シミュレーションでしかどうしても分からない分野は限られる。アモルファス中に繰り返し構造を見出したガラスの件や、東北大の岡部先生(彼は生い立ちから何から私とそっくりなのに、私など足元にも及ばないほど頭がいい。彼の書いたベクトル解析の教科書は一読の価値がある)がやったように、架橋性樹脂固体中の高分子ネットワークの解析といったような、モデルが3次元をベースとしなければならず、かつ複雑系にしか落とし込めない場合、薄膜も作れなければ表面の原子をふっ飛ばしても蒸発させても何の意味もない分野でなら、役に立つようには思う。

がしかし、J-OCTAを試用して思ったことは、実験によるモデル化とスコープの設定がいかに大切か、という事だった。

何かの現象を捉えたなら、その解析方法を十分に吟味してから、どういったツールを選ぶか、結局ここに帰着するのだ。

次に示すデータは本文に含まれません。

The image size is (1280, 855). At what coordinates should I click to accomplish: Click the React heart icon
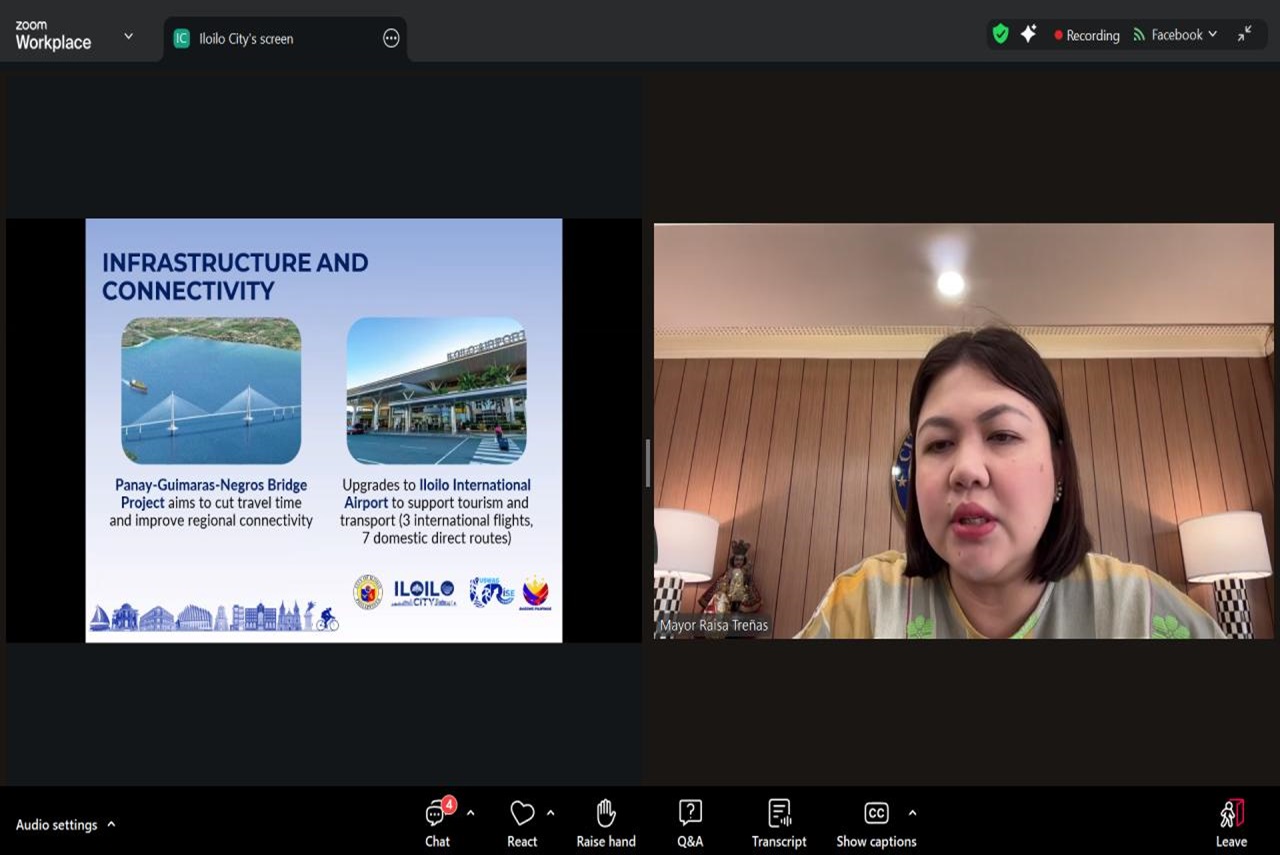click(522, 814)
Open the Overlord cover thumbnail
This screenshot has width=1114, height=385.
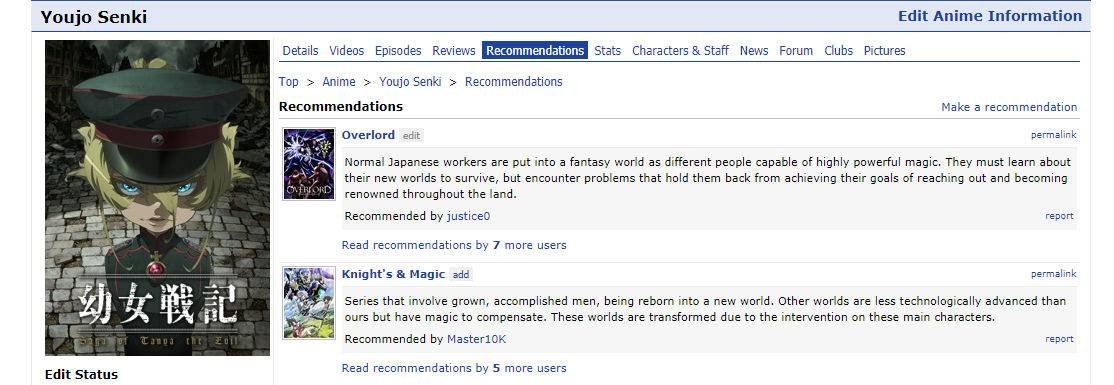coord(308,163)
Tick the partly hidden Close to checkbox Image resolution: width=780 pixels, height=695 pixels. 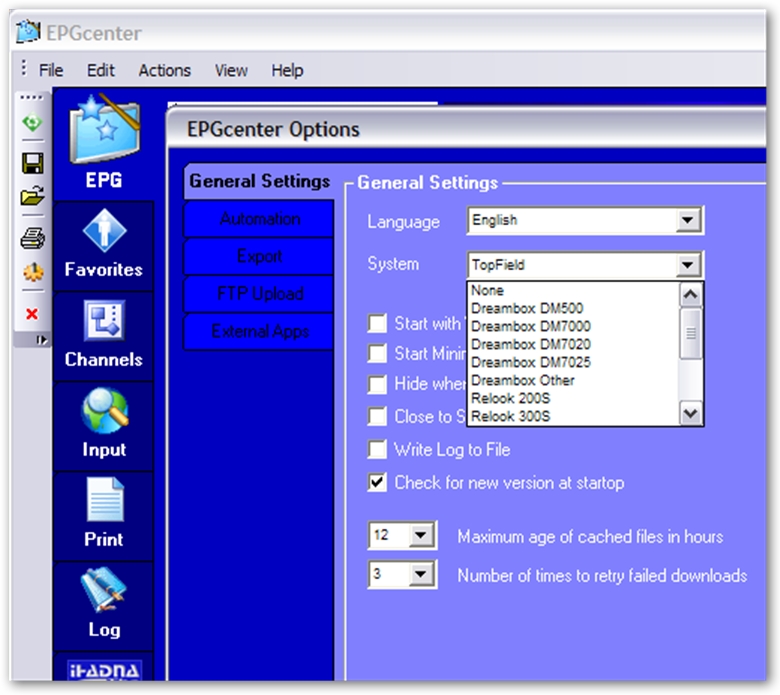pyautogui.click(x=377, y=416)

二次元に落とし込める系にシミュレーションはいらない。
三次元でも結晶を議論する場合は、やはりシミュレーションはほぼいらない。
三次元でかつ分子鎖が複雑系である場合、シミュレーションは役に立つ。

今後数十年先には、シミュレーションをさらに進めたマイニングが可能になるように思う。実験による、主観を多く含んだデータはマイニングの対象としては、非常に厄介なものだろう。比べて、シミュレーションに拠ったデータは、すんなりとマイニングの対象に出来るはずだ。

マイニングのような手法によって、プロヴィデンスが破壊される日が来ることを願う。